Given the EU referendum was won by a margin of 1,269,501 votes, such a finding would have made no difference. Even if you swallow the incredibly patronising and insulting line that Leave voters would be swayed by a tiny piece of propaganda that fleetingly was on their screens.

In fact, you can scale this argument up to every piece of evidence discovered so far. Twitter found that the state-owned Russia Today spent $1,031.99 to buy six Brexit-related adverts. Again, not enough to swing a referendum, and even if it were, given everything we know about how bloody hard it is to change people’s political opinions, would it really matter even if they’d spent $1,000,000? $10,000,000? $1 billion?

When logic veers into propaganda

These are all valid points, but before I overstate it, I’d just like to slam on the brakes and show what happens when we veer off the logical path and stray into propaganda for simpletons:

What Mr Farage – last seen sharing his own brand of electoral success with Roy Moore’s campaign in Alabama – either doesn’t understand or is disingenuously ignoring are the actual words in the article he’s linked to. The 73p spend refers to just a single company – the Internet Research Agency – which has been proven to have pushed ads to disrupt the US election last year. It’s possible this is the only non-British company to spend advertising money on the EU referendum, but it’s not hugely likely.

As Damian Collins – chair of the digital, culture, media and sport committee – put it in the same article that Farage didn’t read: “It would appear that no work has been done by Facebook to look for Russian activity around the EU referendum, other than from funded advertisements from those accounts that had already been identified as part of the US Senate’s investigation.”

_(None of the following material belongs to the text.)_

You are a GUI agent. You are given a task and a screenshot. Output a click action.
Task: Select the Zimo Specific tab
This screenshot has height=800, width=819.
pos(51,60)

He’s requested a full response to the government’s request for information – although that assumes even Facebook can tell where all of its adverts come from. Laundering Russian rubles into less traceable currency isn’t beyond the wit of man, and even if it were, this just applies to paid advertising. We know paid adverts are only one weapon in nation states’ arsenal when it comes to spreading propaganda, and there are troll factories in St Petersburg where employees are paid to put pro-Kremlin perspectives on international affairs across the internet. Indeed, last month it was revealed that 150,000 accounts based in Russia were tweeting about the EU referendum during the campaign window.crowdfunding_politics_feature_1

But this is all conjecture: we have no idea how widespread the problem is, or even if it’s particularly efficient at achieving its goals – as I say, changing people’s’ minds is hard, if not impossible. Even if Facebook was the most transparent organisation in the world (spoiler: it isn’t), it would be impossible to tell whether the vote would have played out dramatically differently without Russian interference, but my gut says it’s unlikely.

At the same time, anyone saying we can, therefore, disregard the problem is far more sinister than paid Russian operatives. There’s an important debate to be had here – but both those who see reds under the bed wherever they look and those who deny the bed even exists are doing us no favours whatsoever.